Recently I watched an episode of Mars produced by the National Geographic channel. I like movies and other books about Mars, and a friend was pretty sure I’d like this, so I started watching it. The series is a mix between a documentary filmed in 2016 and 2017 (so far) and dramatizations that take place in 2033 when a manned mission to Mars is underway. It is fun to hear the hope in the hearts of the explorers around us here on Earth transmuted into the action that might take place decades from now.
A lot of a recent episode was about the effects of space travel on the human body. A line one of the contemporary contributors says was something like this, “The human body is marvelously well adapted to living at sea level on Earth, but the body is very fragile and is not well suited for living anywhere else.” The line in the series is spoken under images of a person in a space suit watching the electric lights of an Earth in the dark night recede into the rearview on a flight to our neighbor planet, Mars. And in that moment I sensed the foreboding the filmmakers likely planned for the fragile frame encased in a protective suit hurtling into the expanse between two worlds.

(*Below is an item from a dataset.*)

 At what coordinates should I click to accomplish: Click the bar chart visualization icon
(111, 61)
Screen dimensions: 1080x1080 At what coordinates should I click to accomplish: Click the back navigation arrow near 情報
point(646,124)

And in the eyes of the astronaut a recollection in my own mind flickered. It was the look of so many of the faces in the Frontline special “Facing Death” that many of us watched on Saturday during Joel Merchant’s and the Legacy Team’s presentation about that very subject, facing death. Of course, many of time’s great teachers will tell us that facing death goes by a more simple name: life. But like my little aphorism about breath and hope, statements like that miss the gray realities between the binary facts of physical life.
Yes, yes, yes. We are all hurtling the expanse between the worlds of life and death. And yes, the fragile frame that moves, that senses, that intricately weaves reality for us is a loaner. And on the faces of these beautiful bodies bound for brave things, in this world or another, moments of fear, of bewilderment, of despair may pass fleetingly or linger long. But where the spirit of adventure, the spirit of our elemental humanness, the spirit of life springs up to meet the morning, there we will find hope.
“Roots hold me close, wings set me free, Spirit of Life, come to me, come to me.” – Carolyn McDade
And may it always be so.
Rev. T. J.
minister@unitariansofhi.org

Beautiful and insightful as always, T. J. And particularly meaningful at the moment, as I watch a loved one enter dementia and feeling so utterly helpless. Life is simultaneously so resilient and so fragile.